# Source extract
• • • •
9. Can I take my inhalers/medication before the test? image This is a question you should have answered before you attend for your breathing test. Sometimes the appointment letter will tell you what to avoid before your tests. If this is unclear you should contact the centre who sent you the appointment and find out what you should do. If you are having an annual test (e.g. if you’ve been diagnosed with a breathing condition) you may be asked to have your medication prior to the test or you may be asked to take it at the breathing test centre. If in doubt - ask.
10. Is there anything else I need to know before my spirometry test? Finally, you should make sure that you prepare yourself for the tests. Make sure to avoid the following;
• Tight clothing that would restrict you breathing in. • Eating a large meal just prior to the test (a snack within an hour should be OK) • If you need to go to the loo (bladder or bowel) before the test, make sure you do because the maximum manouvres can cause a little urinary incontinence or at the very least be uncomfortable. • If you have either diarrhoea or vomiting you should refrain from the test. • If you have a heavy cold or chest infection you should in most cases inform the centre and postpone the test until you are better.
Ask all or any of these questions and you should receive the correct answers from appropriately qualified and competent staff. If you feel they don’t know what they’re doing, ask for a more senior person or decline the test. Unless we stop the well-meaning amateurs, your time and efforts could well be wasted and at worse your health could be a risk. The wrong result could miss finding something serious or could mean unnecessary further tests and medication. Always look for the “ARTP” seal of approval in staff qualifications and training.
• • • •
# Listed entries
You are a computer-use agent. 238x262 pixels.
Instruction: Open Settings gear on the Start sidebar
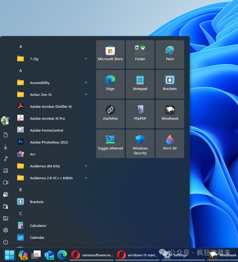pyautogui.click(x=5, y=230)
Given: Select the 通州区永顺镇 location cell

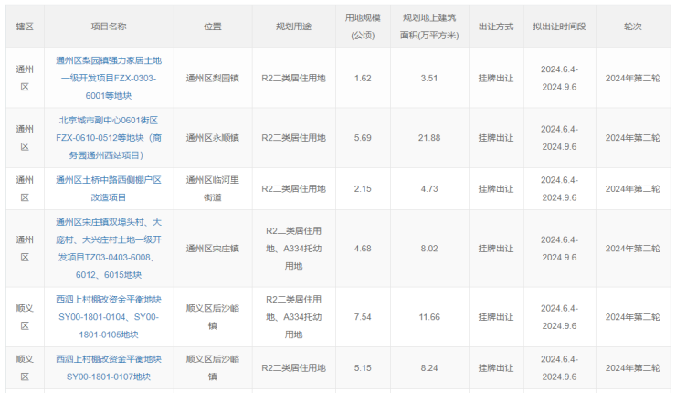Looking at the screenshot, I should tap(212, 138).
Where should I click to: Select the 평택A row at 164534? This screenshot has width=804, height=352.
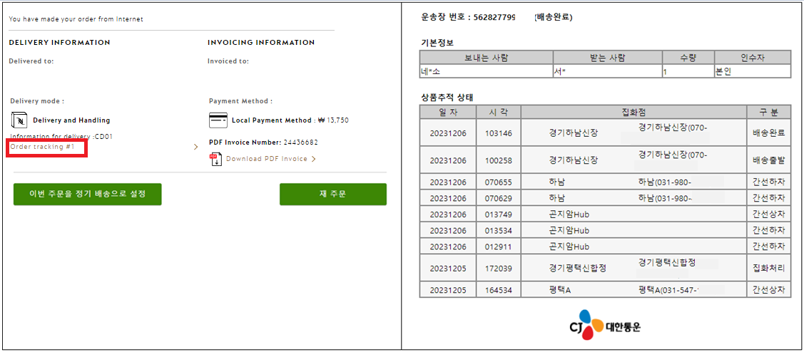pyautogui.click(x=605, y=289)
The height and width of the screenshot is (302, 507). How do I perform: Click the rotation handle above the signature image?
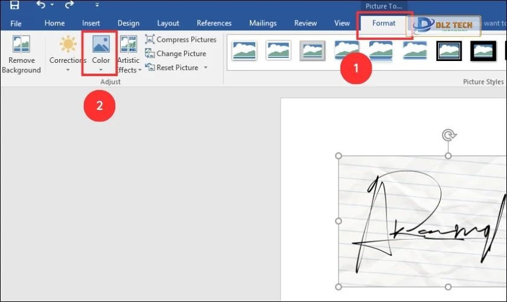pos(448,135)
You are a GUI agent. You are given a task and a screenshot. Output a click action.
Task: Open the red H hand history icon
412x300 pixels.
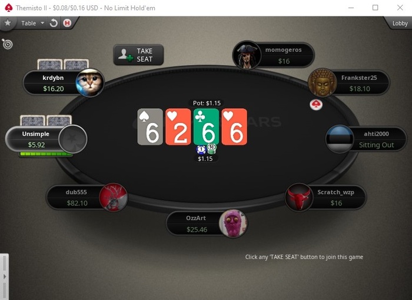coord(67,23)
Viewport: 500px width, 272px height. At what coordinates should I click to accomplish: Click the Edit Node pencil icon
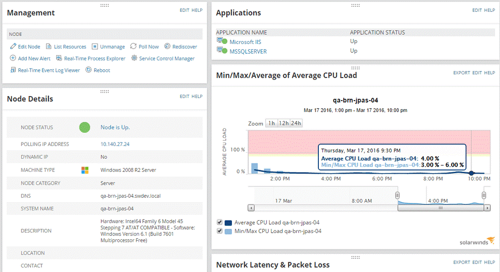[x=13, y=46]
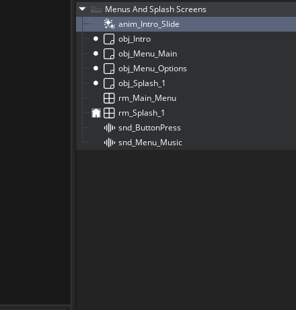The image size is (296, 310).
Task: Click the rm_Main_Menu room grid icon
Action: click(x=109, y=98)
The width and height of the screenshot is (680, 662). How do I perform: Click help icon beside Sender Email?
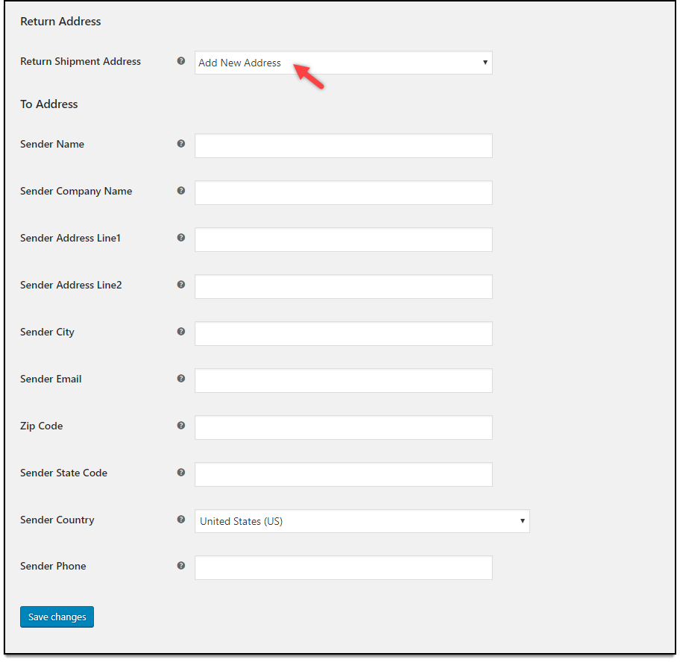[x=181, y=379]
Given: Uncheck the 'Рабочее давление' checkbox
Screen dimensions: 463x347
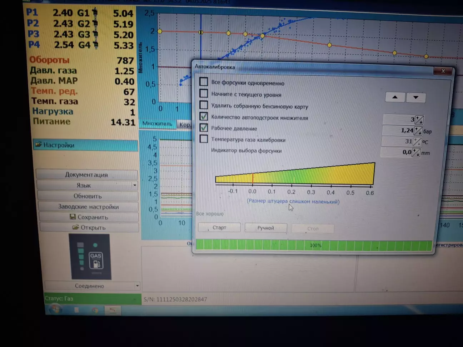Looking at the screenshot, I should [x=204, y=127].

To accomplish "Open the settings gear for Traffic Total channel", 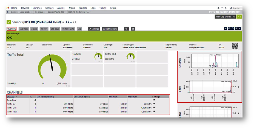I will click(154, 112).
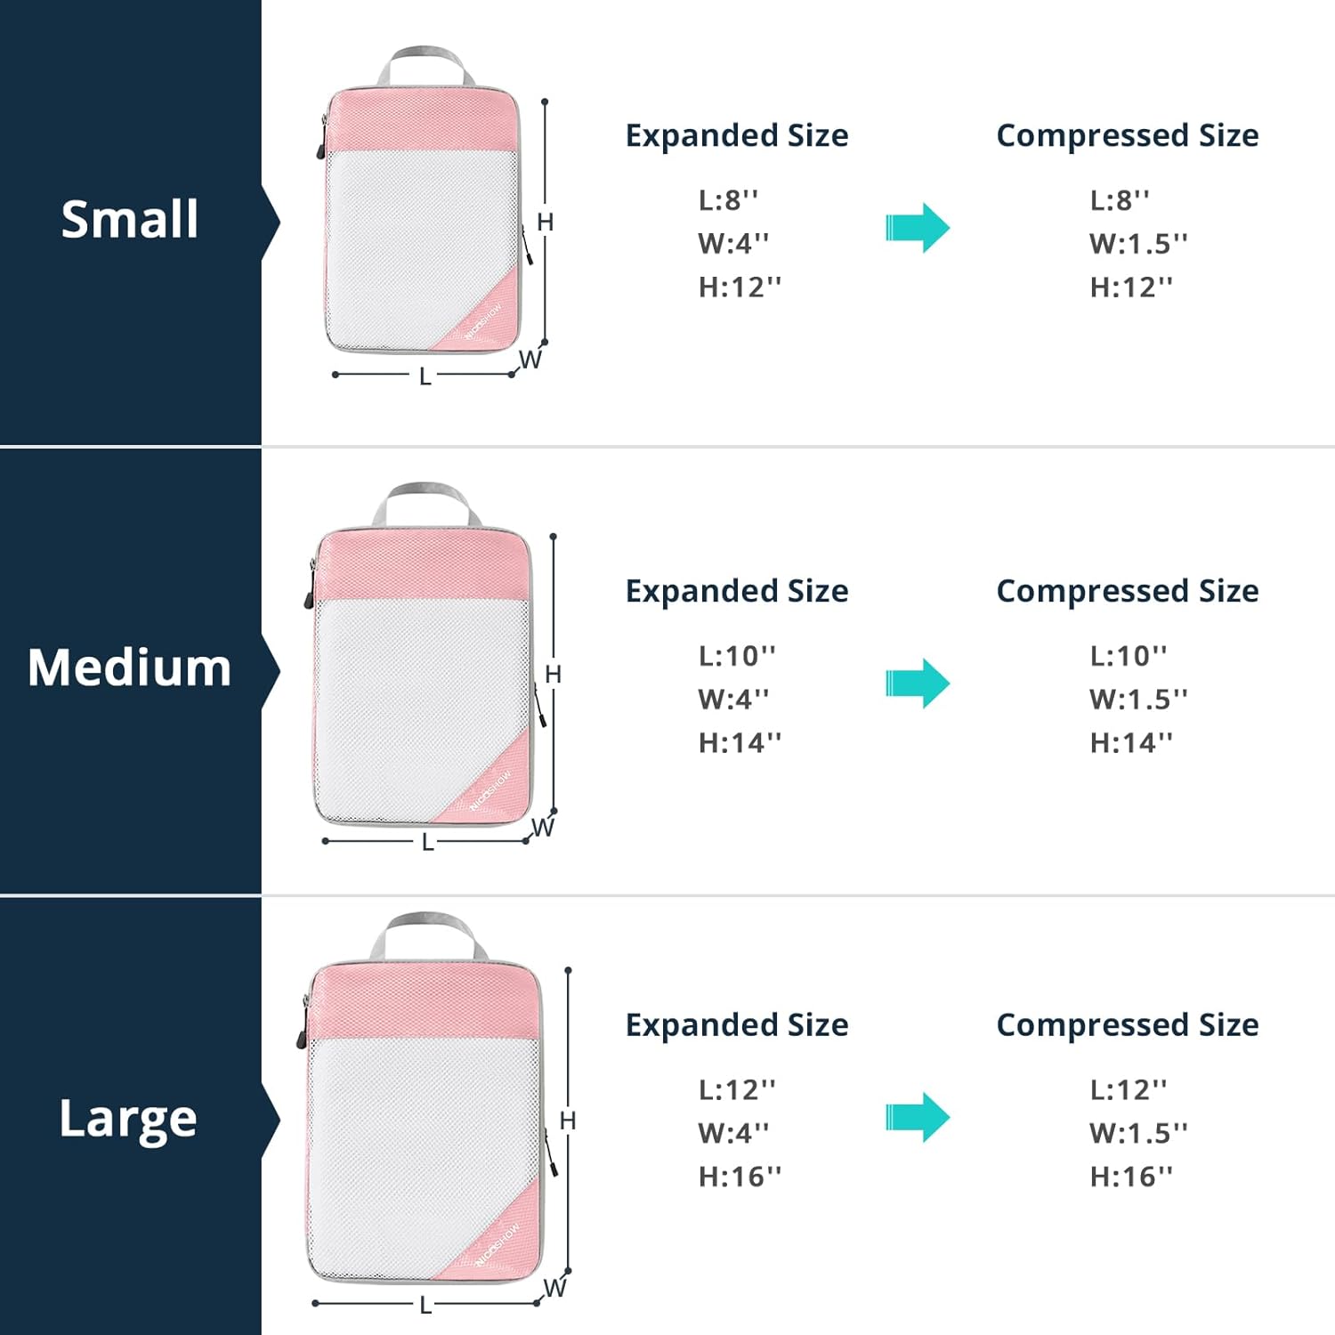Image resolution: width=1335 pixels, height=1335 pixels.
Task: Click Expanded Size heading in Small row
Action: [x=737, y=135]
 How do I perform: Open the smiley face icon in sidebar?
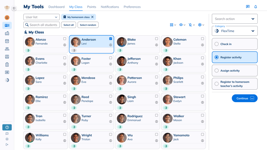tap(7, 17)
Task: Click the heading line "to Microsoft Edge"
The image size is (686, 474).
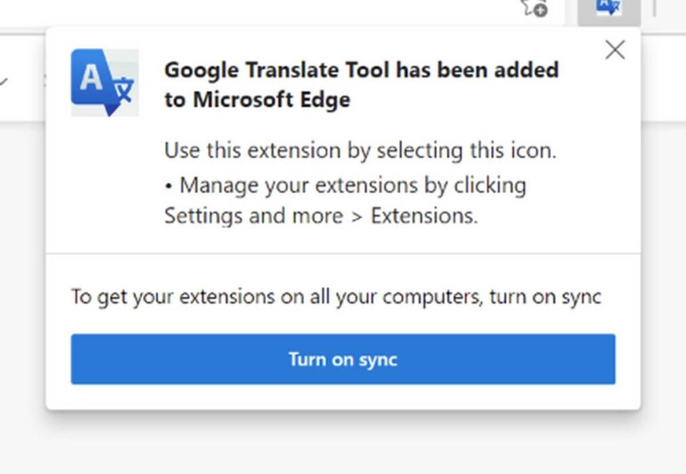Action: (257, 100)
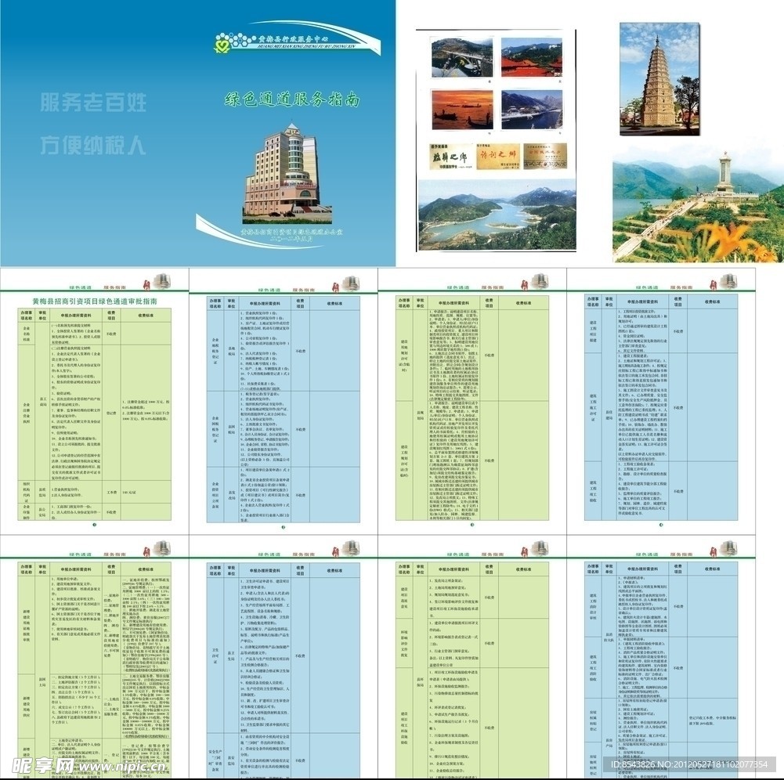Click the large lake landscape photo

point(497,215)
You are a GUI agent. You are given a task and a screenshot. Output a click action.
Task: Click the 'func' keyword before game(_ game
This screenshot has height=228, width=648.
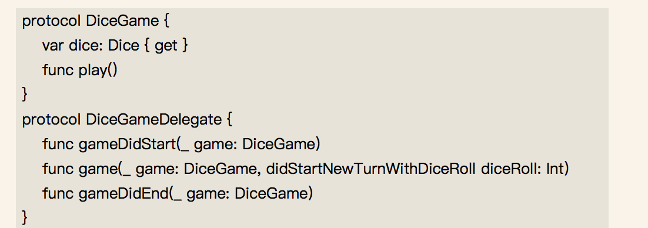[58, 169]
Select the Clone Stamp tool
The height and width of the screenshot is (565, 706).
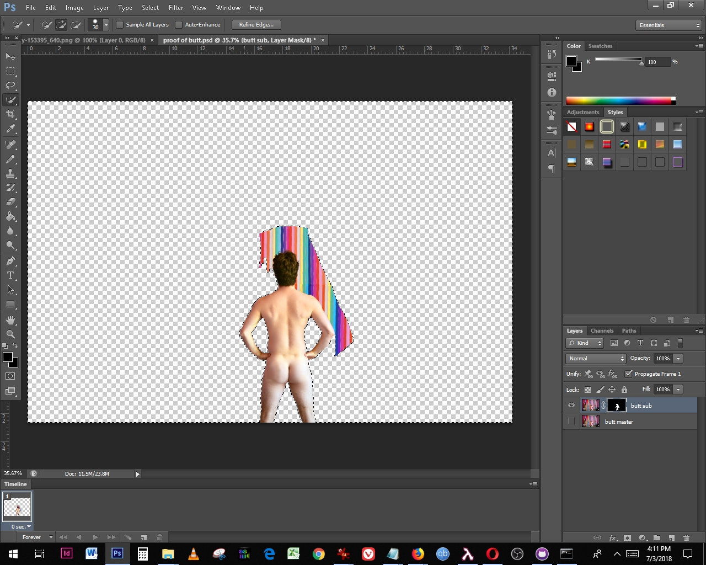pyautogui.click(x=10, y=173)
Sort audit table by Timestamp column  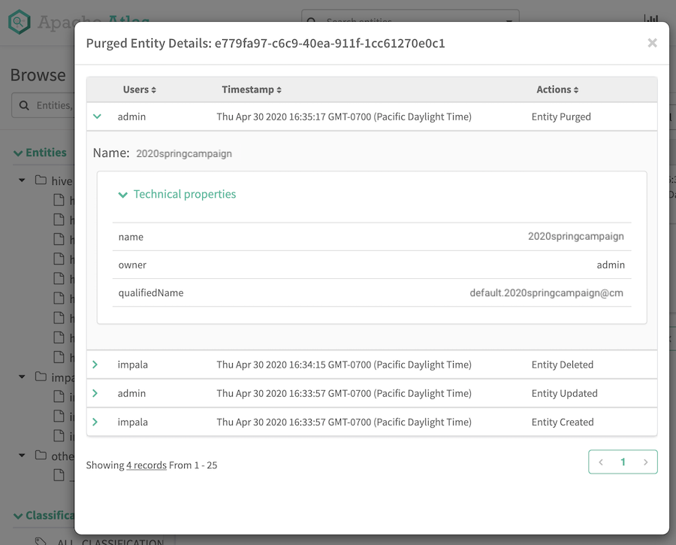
• • • •
# Work request
Answer from the spirometry text:
(a) Whom should you contact if the appointment letter is unclear about what to avoid?
(b) What does it say about eating a snack before the test?
(c) What should you look for in staff qualifications and training?

# Reply to the task
(a) The centre that sent you the appointment.
(b) A snack within an hour of the test should be OK.
(c) The "ARTP" seal of approval.